ROWS:
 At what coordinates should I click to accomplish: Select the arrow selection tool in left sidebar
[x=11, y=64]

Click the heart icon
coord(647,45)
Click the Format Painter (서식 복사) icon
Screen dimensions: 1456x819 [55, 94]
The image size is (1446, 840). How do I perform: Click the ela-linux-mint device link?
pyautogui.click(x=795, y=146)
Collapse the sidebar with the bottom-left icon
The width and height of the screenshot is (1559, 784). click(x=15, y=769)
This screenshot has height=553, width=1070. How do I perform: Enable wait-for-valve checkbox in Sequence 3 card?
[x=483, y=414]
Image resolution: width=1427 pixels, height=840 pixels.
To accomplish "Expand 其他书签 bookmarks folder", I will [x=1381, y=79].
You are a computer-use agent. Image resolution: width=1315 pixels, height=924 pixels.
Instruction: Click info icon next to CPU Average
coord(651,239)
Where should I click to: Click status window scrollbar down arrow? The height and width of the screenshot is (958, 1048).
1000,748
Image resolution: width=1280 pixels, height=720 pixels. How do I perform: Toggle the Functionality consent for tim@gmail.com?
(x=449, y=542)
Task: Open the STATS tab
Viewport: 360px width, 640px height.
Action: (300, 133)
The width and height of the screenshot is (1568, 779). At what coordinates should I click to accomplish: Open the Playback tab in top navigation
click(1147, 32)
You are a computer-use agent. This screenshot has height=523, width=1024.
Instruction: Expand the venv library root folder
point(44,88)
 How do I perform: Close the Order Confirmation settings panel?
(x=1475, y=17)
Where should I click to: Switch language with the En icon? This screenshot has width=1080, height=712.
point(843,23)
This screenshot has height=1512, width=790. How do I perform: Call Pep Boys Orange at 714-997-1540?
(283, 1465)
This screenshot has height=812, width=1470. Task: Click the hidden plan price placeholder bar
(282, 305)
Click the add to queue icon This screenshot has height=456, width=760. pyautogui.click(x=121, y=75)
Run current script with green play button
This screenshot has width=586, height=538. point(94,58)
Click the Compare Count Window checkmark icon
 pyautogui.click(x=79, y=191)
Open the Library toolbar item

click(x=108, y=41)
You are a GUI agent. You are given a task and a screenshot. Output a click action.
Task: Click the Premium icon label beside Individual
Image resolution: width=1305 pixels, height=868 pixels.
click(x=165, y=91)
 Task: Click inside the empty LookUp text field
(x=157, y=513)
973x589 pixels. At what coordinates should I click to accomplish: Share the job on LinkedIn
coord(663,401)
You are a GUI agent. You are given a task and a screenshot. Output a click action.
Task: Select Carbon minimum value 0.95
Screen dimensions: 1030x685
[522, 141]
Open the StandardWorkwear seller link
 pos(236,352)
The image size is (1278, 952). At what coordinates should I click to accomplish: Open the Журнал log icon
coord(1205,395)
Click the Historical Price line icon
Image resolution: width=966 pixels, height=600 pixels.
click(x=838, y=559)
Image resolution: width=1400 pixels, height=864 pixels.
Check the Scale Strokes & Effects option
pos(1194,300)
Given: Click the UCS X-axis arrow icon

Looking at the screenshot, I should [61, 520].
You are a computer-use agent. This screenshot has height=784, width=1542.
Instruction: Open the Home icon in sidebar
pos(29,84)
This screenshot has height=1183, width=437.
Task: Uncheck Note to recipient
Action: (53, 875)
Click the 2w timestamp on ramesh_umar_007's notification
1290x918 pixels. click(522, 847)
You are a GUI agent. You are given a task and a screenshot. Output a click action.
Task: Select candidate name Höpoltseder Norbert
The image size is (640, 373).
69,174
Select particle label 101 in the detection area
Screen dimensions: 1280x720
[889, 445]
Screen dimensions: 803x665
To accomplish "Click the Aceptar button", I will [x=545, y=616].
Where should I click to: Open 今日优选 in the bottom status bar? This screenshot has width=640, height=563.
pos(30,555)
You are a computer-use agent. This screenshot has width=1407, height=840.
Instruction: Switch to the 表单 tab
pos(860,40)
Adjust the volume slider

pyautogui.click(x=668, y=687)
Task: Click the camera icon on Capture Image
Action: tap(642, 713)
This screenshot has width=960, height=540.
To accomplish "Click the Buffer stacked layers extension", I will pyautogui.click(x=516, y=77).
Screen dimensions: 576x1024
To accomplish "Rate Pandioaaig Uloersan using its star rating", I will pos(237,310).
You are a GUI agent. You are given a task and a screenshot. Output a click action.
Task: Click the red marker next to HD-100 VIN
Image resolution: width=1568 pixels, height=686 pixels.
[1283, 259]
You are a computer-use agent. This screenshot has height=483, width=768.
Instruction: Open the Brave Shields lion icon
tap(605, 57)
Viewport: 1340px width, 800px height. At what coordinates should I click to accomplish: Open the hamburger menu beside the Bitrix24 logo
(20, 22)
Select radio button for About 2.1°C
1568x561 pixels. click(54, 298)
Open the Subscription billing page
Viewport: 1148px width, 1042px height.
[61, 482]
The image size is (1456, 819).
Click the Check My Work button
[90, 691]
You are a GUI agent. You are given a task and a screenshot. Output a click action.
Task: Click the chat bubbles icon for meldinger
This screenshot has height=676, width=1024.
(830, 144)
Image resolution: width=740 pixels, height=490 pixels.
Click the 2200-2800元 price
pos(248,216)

EXERCISE INSTRUCTIONS: Rewrite everything from the line containing "This screenshot has height=812, width=1470." down to the line containing "pyautogui.click(x=79, y=191)", putting "red" in place of "green" and changing nothing else.

EXERCISE RESULT:
This screenshot has height=812, width=1470. Task: Click the hidden plan price placeholder bar
(282, 305)
Click the add to queue icon This screenshot has height=456, width=760. pyautogui.click(x=121, y=75)
Run current script with red play button
This screenshot has width=586, height=538. point(94,58)
Click the Compare Count Window checkmark icon
 pyautogui.click(x=79, y=191)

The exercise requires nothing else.